On a broader level, Romeo reveals himself to the type of person who desires complete control over people and events at seemingly every juncture. This is what makes the style Mungiu employs throughout—his usual relentlessly prolonged long takes, over-the-shoulder tracking shots, and wide landscape shots—so appropriate, given the context of the film’s storyline, as the filmmaker’s very controlled aesthetic reflects Romeo’s misplaced faith in things going absolutely the way he planned. Seen in this light, perhaps even the excess of plot in the film’s third act, as all of the plot threads converge, is deliberate: As Romeo himself gradually realizes the futility of trying to control the circumstances around him, the film itself threatens to break down narratively as Mungiu cleaves to his coolly precise style.
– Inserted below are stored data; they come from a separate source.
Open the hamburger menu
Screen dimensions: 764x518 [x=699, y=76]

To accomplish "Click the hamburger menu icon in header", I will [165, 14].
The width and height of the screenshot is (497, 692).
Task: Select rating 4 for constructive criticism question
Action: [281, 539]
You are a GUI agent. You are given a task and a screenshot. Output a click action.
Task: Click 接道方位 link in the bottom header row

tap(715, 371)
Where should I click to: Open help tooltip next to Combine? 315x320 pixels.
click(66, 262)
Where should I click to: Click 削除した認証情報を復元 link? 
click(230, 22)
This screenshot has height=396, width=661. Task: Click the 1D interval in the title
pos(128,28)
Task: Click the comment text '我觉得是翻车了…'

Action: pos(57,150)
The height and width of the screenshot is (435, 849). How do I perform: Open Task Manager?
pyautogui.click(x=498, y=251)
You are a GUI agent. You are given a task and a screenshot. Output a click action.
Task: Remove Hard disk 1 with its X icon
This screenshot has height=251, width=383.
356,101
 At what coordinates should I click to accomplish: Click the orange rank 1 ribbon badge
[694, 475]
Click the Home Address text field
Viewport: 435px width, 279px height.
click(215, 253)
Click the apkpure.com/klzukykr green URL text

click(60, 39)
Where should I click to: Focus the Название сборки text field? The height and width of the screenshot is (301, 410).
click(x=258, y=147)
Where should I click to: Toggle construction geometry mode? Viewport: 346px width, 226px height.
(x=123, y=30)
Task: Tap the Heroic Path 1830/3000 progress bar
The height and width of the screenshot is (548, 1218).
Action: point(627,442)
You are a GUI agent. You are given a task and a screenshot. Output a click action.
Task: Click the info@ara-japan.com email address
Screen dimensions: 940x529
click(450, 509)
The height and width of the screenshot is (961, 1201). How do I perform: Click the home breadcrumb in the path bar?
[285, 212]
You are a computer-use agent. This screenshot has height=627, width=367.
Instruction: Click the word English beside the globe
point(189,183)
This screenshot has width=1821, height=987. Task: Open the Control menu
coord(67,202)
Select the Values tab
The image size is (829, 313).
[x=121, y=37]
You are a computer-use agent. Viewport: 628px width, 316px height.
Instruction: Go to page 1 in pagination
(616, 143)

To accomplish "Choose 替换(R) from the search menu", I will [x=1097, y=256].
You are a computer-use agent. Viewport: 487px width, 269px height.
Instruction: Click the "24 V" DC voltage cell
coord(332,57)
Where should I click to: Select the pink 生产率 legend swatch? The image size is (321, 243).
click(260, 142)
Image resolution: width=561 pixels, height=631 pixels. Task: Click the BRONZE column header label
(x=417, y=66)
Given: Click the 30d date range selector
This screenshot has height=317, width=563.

Graduation may not exude the visceral power of 4 Month, 3 Weeks and 2 Days and Beyond the Hills, but it may be more incisive and powerful as social commentary because of its more subtle observation of the world. Mungiu’s film is more than just a cry of despair toward the hopelessness of life in modern-day Romania, but a close examination of a character whose moral compromises ultimately make him not that much different from the societal forces he believes he’s fighting against. The filmmaker reserves his most potent gut-punch for an ending that leaves one with a sense of the sins of one generation being passed onto the next, however inadvertently.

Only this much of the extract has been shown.